Metadata-Version: 1.1
Name: statprof-smarkets
Version: 0.2.0
Summary: Statistical profiling for Python
Home-page: https://github.com/smarkets/statprof
Author: Smarkets
Author-email: support@smarkets.com
License: LGPL 2, see LICENSE file
Description: statprof - statistical profiling for Python
        ===========================================
        
        .. image:: https://travis-ci.org/smarkets/statprof.svg?branch=master
            :target: https://travis-ci.org/smarkets/statprof
        
        .. image:: https://img.shields.io/pypi/v/statprof-smarkets.svg
            :target: https://pypi.python.org/pypi/statprof-smarkets
        
        This package provides a simple statistical profiler for Python.
        
        Python's default profiler has been ``lsprof`` for several years. This is
        an *instrumenting* profiler, which means that it saves data on every
        action of interest.  In the case of lsprof, it runs at function entry
        and exit.  This has problems: it can be expensive due to frequent
        sampling, and it is blind to hot spots *within* a function.
        
        In contrast, ``statprof`` samples the call stack periodically (by
        default, 1000 times per second), and it correctly tracks line numbers
        *inside* a function.  This means that if you have a 50-line function
        that contains two hot loops, `statprof` is likely to report them both
        accurately.
        
        .. note::
            This package does not yet work on Windows! See the
            implementation and portability notes below for details.
        
        
        How to get it
        -------------
        
        Use pip!

•••

Reproduce the statprof package description word for word, from "This package provides" to "accurately.".

DATA SEGMENT

•••

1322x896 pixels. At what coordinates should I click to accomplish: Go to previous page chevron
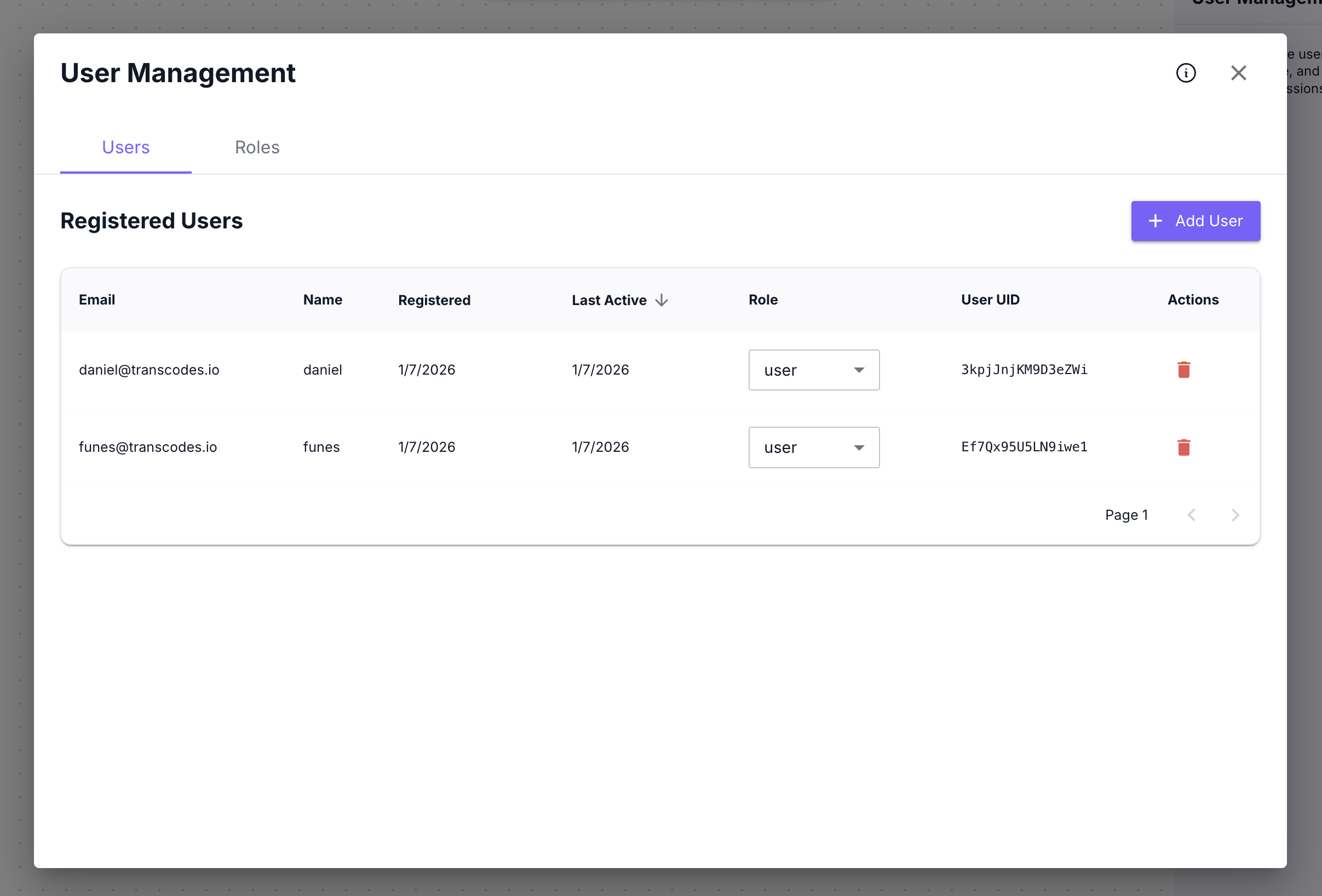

•••

PROBLEM SOLUTION
This package provides a simple statistical profiler for Python.
        
        Python's default profiler has been ``lsprof`` for several years. This is
        an *instrumenting* profiler, which means that it saves data on every
        action of interest.  In the case of lsprof, it runs at function entry
        and exit.  This has problems: it can be expensive due to frequent
        sampling, and it is blind to hot spots *within* a function.
        
        In contrast, ``statprof`` samples the call stack periodically (by
        default, 1000 times per second), and it correctly tracks line numbers
        *inside* a function.  This means that if you have a 50-line function
        that contains two hot loops, `statprof` is likely to report them both
        accurately.